What to do » Write out all of the data without omission, exactly as shown.

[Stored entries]
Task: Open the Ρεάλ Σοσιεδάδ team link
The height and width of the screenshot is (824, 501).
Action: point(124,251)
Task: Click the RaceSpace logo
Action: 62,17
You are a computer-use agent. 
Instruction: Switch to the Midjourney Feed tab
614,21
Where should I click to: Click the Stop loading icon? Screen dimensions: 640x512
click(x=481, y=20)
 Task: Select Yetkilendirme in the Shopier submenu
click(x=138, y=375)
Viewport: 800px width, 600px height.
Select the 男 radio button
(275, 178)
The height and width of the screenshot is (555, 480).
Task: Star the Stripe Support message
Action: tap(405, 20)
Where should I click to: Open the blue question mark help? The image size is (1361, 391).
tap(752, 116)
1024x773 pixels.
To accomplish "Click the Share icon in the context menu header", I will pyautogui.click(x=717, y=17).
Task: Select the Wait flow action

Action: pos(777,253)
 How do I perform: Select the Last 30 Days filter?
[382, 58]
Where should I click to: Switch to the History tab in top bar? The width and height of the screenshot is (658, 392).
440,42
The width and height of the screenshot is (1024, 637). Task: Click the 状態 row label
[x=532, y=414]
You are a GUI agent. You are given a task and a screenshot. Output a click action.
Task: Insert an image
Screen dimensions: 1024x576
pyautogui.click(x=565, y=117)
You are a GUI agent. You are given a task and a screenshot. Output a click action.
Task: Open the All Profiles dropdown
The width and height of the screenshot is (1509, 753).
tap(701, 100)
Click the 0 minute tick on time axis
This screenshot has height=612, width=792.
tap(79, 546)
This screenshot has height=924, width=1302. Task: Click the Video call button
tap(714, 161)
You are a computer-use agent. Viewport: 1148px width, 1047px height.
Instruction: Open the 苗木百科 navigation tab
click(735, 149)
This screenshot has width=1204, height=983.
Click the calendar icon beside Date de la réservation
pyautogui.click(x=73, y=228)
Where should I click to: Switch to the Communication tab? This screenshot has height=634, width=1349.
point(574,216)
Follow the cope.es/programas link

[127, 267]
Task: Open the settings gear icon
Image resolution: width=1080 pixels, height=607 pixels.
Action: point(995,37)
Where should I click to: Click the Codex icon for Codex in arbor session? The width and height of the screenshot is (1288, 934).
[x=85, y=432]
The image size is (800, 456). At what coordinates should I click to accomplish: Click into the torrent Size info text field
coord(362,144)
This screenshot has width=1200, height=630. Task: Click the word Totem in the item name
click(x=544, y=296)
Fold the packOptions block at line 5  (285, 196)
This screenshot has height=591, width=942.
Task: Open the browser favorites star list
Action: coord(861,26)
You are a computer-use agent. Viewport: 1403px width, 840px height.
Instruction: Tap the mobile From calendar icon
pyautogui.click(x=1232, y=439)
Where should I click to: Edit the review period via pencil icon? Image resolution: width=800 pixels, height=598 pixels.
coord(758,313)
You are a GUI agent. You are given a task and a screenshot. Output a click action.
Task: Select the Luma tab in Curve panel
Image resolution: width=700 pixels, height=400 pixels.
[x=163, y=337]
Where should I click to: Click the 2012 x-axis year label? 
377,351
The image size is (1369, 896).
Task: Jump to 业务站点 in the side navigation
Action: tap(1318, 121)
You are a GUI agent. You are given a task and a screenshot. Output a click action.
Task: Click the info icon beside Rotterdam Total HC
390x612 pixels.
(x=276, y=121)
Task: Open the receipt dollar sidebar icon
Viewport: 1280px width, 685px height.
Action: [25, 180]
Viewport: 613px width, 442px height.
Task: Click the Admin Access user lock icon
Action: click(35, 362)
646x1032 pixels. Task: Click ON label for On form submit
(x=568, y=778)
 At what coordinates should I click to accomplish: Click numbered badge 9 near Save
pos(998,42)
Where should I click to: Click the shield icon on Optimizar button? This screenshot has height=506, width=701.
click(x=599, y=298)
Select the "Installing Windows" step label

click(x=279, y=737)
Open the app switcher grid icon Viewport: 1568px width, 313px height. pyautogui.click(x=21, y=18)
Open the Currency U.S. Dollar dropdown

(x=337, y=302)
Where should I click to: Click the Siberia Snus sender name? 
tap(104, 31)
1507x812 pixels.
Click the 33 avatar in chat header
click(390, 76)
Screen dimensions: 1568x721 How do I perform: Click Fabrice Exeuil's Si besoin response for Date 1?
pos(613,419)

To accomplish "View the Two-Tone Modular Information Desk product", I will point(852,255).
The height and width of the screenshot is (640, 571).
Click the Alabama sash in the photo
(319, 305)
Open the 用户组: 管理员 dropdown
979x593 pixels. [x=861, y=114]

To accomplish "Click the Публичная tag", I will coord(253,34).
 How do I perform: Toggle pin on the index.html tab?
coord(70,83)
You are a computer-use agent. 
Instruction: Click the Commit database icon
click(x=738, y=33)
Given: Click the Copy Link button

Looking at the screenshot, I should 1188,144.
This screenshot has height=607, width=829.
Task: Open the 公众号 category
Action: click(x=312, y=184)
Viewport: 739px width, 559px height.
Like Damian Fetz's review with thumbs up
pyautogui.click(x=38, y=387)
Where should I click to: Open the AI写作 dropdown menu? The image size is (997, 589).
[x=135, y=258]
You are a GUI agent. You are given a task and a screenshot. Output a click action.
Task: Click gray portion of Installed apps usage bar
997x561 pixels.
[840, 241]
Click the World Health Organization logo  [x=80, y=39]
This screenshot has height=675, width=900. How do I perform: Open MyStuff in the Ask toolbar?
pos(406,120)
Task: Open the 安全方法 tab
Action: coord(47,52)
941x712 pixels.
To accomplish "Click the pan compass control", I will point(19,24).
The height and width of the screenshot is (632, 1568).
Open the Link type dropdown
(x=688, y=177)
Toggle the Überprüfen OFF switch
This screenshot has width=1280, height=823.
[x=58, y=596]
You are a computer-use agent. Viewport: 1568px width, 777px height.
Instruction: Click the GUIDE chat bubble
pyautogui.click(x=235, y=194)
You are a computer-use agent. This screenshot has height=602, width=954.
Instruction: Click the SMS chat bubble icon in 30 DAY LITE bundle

Written answer »
Task: Open the Ρεάλ Σοσιεδάδ team link
The height and width of the screenshot is (824, 501).
Action: point(124,251)
Task: Click the RaceSpace logo
Action: 62,17
You are a computer-use agent. 
Instruction: Switch to the Midjourney Feed tab
614,21
Where should I click to: Click the Stop loading icon? Screen dimensions: 640x512
click(x=481, y=20)
 Task: Select Yetkilendirme in the Shopier submenu
click(x=138, y=375)
Viewport: 800px width, 600px height.
Select the 男 radio button
(275, 178)
The height and width of the screenshot is (555, 480).
Task: Star the Stripe Support message
Action: tap(405, 20)
Where should I click to: Open the blue question mark help? The image size is (1361, 391).
tap(752, 116)
1024x773 pixels.
To accomplish "Click the Share icon in the context menu header", I will pyautogui.click(x=717, y=17).
Task: Select the Wait flow action

Action: pos(777,253)
 How do I perform: Select the Last 30 Days filter?
[382, 58]
Where should I click to: Switch to the History tab in top bar? The width and height of the screenshot is (658, 392).
440,42
The width and height of the screenshot is (1024, 637). Task: Click the 状態 row label
[x=532, y=414]
You are a GUI agent. You are given a task and a screenshot. Output a click action.
Task: Insert an image
Screen dimensions: 1024x576
pyautogui.click(x=565, y=117)
You are a GUI agent. You are given a task and a screenshot. Output a click action.
Task: Open the All Profiles dropdown
The width and height of the screenshot is (1509, 753).
tap(701, 100)
Click the 0 minute tick on time axis
This screenshot has height=612, width=792.
tap(79, 546)
This screenshot has height=924, width=1302. Task: Click the Video call button
tap(714, 161)
You are a computer-use agent. Viewport: 1148px width, 1047px height.
Instruction: Open the 苗木百科 navigation tab
click(735, 149)
This screenshot has width=1204, height=983.
Click the calendar icon beside Date de la réservation
pyautogui.click(x=73, y=228)
Where should I click to: Switch to the Communication tab? This screenshot has height=634, width=1349.
point(574,216)
Follow the cope.es/programas link

[127, 267]
Task: Open the settings gear icon
Image resolution: width=1080 pixels, height=607 pixels.
Action: point(995,37)
Where should I click to: Click the Codex icon for Codex in arbor session? The width and height of the screenshot is (1288, 934).
[x=85, y=432]
The image size is (800, 456). At what coordinates should I click to accomplish: Click into the torrent Size info text field
coord(362,144)
This screenshot has width=1200, height=630. Task: Click the word Totem in the item name
click(x=544, y=296)
Fold the packOptions block at line 5  (285, 196)
This screenshot has height=591, width=942.
Task: Open the browser favorites star list
Action: coord(861,26)
You are a computer-use agent. Viewport: 1403px width, 840px height.
Instruction: Tap the mobile From calendar icon
pyautogui.click(x=1232, y=439)
Where should I click to: Edit the review period via pencil icon? Image resolution: width=800 pixels, height=598 pixels.
coord(758,313)
You are a GUI agent. You are given a task and a screenshot. Output a click action.
Task: Select the Luma tab in Curve panel
Image resolution: width=700 pixels, height=400 pixels.
[x=163, y=337]
Where should I click to: Click the 2012 x-axis year label? 
377,351
The image size is (1369, 896).
Task: Jump to 业务站点 in the side navigation
Action: tap(1318, 121)
You are a GUI agent. You are given a task and a screenshot. Output a click action.
Task: Click the info icon beside Rotterdam Total HC
390x612 pixels.
(x=276, y=121)
Task: Open the receipt dollar sidebar icon
Viewport: 1280px width, 685px height.
Action: [25, 180]
Viewport: 613px width, 442px height.
Task: Click the Admin Access user lock icon
Action: click(35, 362)
646x1032 pixels. Task: Click ON label for On form submit
(x=568, y=778)
 At what coordinates should I click to accomplish: Click numbered badge 9 near Save
pos(998,42)
Where should I click to: Click the shield icon on Optimizar button? This screenshot has height=506, width=701.
click(x=599, y=298)
Select the "Installing Windows" step label

click(x=279, y=737)
Open the app switcher grid icon Viewport: 1568px width, 313px height. pyautogui.click(x=21, y=18)
Open the Currency U.S. Dollar dropdown

(x=337, y=302)
Where should I click to: Click the Siberia Snus sender name? 
tap(104, 31)
1507x812 pixels.
Click the 33 avatar in chat header
click(390, 76)
Screen dimensions: 1568x721 How do I perform: Click Fabrice Exeuil's Si besoin response for Date 1?
pos(613,419)

To accomplish "View the Two-Tone Modular Information Desk product", I will point(852,255).
The height and width of the screenshot is (640, 571).
Click the Alabama sash in the photo
(319, 305)
Open the 用户组: 管理员 dropdown
979x593 pixels. [x=861, y=114]

To accomplish "Click the Публичная tag", I will coord(253,34).
 How do I perform: Toggle pin on the index.html tab?
coord(70,83)
You are a computer-use agent. 
Instruction: Click the Commit database icon
click(x=738, y=33)
Given: Click the Copy Link button

Looking at the screenshot, I should 1188,144.
This screenshot has height=607, width=829.
Task: Open the 公众号 category
Action: click(x=312, y=184)
Viewport: 739px width, 559px height.
Like Damian Fetz's review with thumbs up
pyautogui.click(x=38, y=387)
Where should I click to: Open the AI写作 dropdown menu? The image size is (997, 589).
[x=135, y=258]
You are a GUI agent. You are given a task and a screenshot. Output a click action.
Task: Click gray portion of Installed apps usage bar
997x561 pixels.
[840, 241]
Click the World Health Organization logo  [x=80, y=39]
This screenshot has height=675, width=900. How do I perform: Open MyStuff in the Ask toolbar?
pos(406,120)
Task: Open the 安全方法 tab
Action: coord(47,52)
941x712 pixels.
To accomplish "Click the pan compass control", I will point(19,24).
The height and width of the screenshot is (632, 1568).
Open the Link type dropdown
(x=688, y=177)
Toggle the Überprüfen OFF switch
This screenshot has width=1280, height=823.
[x=58, y=596]
You are a computer-use agent. Viewport: 1568px width, 777px height.
Instruction: Click the GUIDE chat bubble
pyautogui.click(x=235, y=194)
You are a computer-use agent. This screenshot has height=602, width=954.
Instruction: Click the SMS chat bubble icon in 30 DAY LITE bundle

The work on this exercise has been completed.